Wrapping the RSS gem in another class helps encapsulate differences in standards:

class FeedReader
  attr_reader :title

  def initialize(url)
    @url = url
  end

  def fetch
    feed = URI.open(@url) { |r| RSS::Parser.parse(r) }

    case feed
    when RSS::Rss
      @title = feed.channel.title
    when RSS::Atom::Feed
      @title = feed.title.content
    end
  end
end

Worse than dealing with competing standards is the fact that not everyone publishes the content of an article as part of their feed. Many bloggers only use RSS as a link aggregator that points subscribers to their webpage, omitting the content entirely:

<rss version="2.0">
  <channel>
    <title>Redacted Blog</title>
    <link>https://www.redacted.io</link>
    <description>This is my blog</description>
    <item>
      <title>Article title goes here</title>
      <link>https://www.redacted.io/this-is-my-blog</link>
      <pubDate>Thu, 25 Jul 2024 00:00:00 GMT</pubDate>
      <!-- No content! -->
    </item>
  </channel>
</rss>

How do RSS readers handle this situation? The solution varies based on the app.
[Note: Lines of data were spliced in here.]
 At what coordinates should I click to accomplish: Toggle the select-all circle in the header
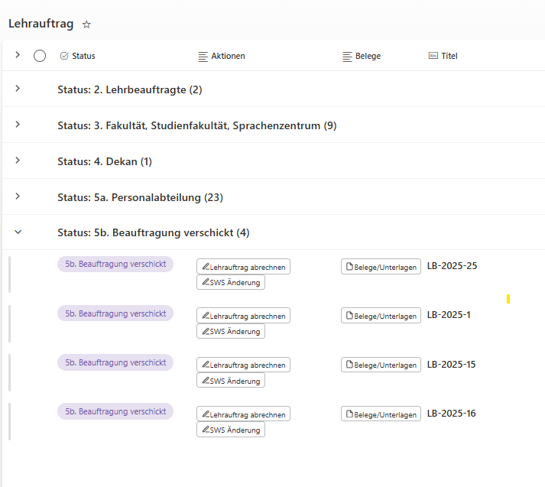tap(40, 56)
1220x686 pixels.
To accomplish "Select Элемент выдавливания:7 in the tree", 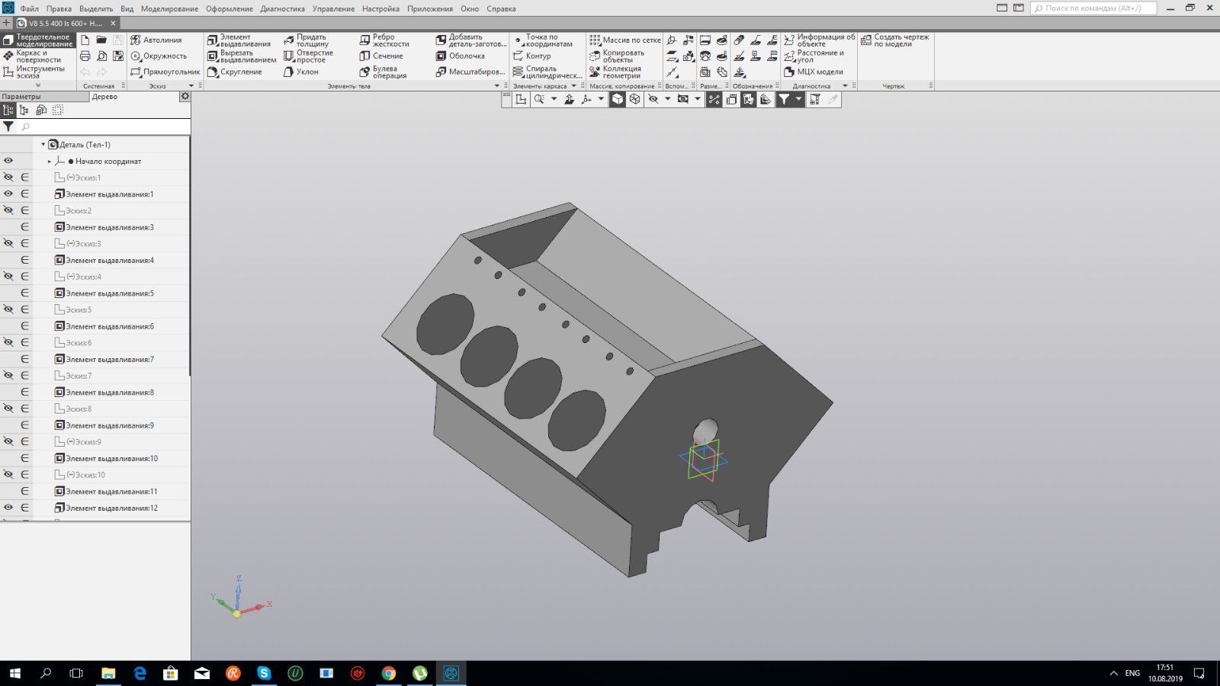I will pos(109,360).
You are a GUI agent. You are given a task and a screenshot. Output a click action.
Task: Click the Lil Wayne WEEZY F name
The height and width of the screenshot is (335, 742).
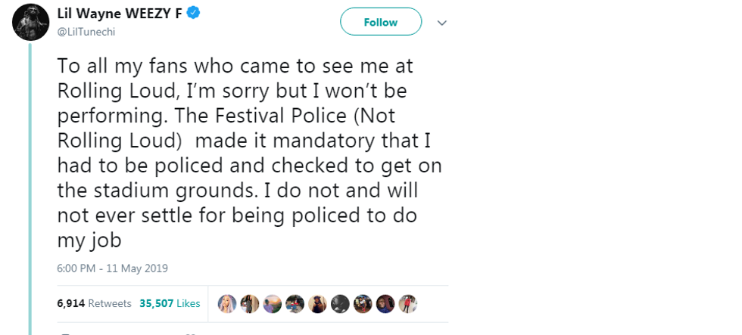(x=120, y=13)
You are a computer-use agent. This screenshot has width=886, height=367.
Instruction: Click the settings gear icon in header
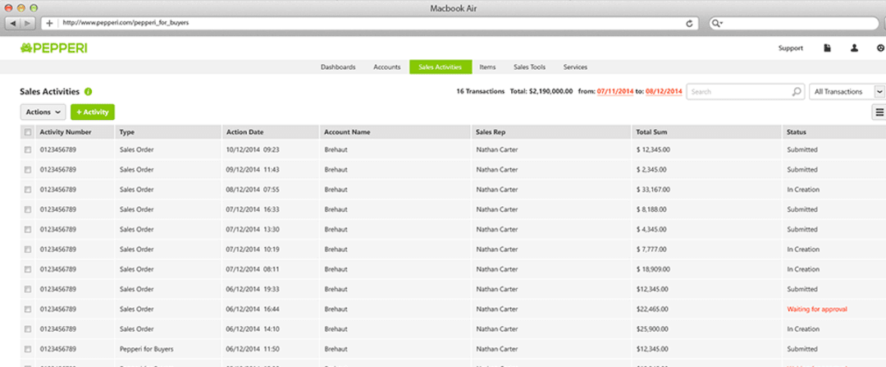880,48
The two I've tested, NetNewsWire and Readwise Reader, manage to include the entire article content in the app, despite the RSS feed omitting it (assuming no paywalls). My guess is these services make an HTTP request to the source, scraping the resulting HTML for the article content and ignoring everything else.

Firefox users are likely familiar with a feature called Reader View that transforms a webpage into its bare-minimum content. All of the layout elements are removed in favor of highlighting the text of the page. The JS library that Firefox uses is open source on their Github: mozilla/readability.

On the Ruby side of things there's a handy port called ruby-readability that we can use to extract omitted article content directly from the associated website:

require "open-uri"
require "rss"
require "ruby-readability"

URI.open("https://jvns.ca/atom.xml") do |raw|
  feed = RSS::Parser.parse(raw)

  url = case feed
  when RSS::Rss
    feed.items.first.link
  when RSS::Atom::Feed
    feed.entries.first.link.href
  end

  # Raw HTML content
  source = URI.parse(url).read
  # Just the article HTML content
  article_content = Readability::Document.new(source).content
end

So far the results are good, but I haven't tested it on many blogs.

26 Feb, 2025: Zod refinements are complicated

Today I found myself at the bottom of a rabbit hole, exploring how Zod's refine method interacts with form validations. As with most things in programming, reality is never as clear-cut as the types make it out to be.

Today's issue concerns zod/issues/479, where refine validations aren't executed until all fields in the associated object are present. Here's a reframing of the problem:

The setup:

  • I have a form with fields A and B. Both are required fields, say required_a and required_b.
  • I have a validation that depends on the values of both A and B, say complex_a_b.

The problem:

If one of A or B is not filled out, the form parses with errors: [required_a], not [required_a, complex_a_b]. In other words, complex_a_b only pops up as an error when both A and B are filled out.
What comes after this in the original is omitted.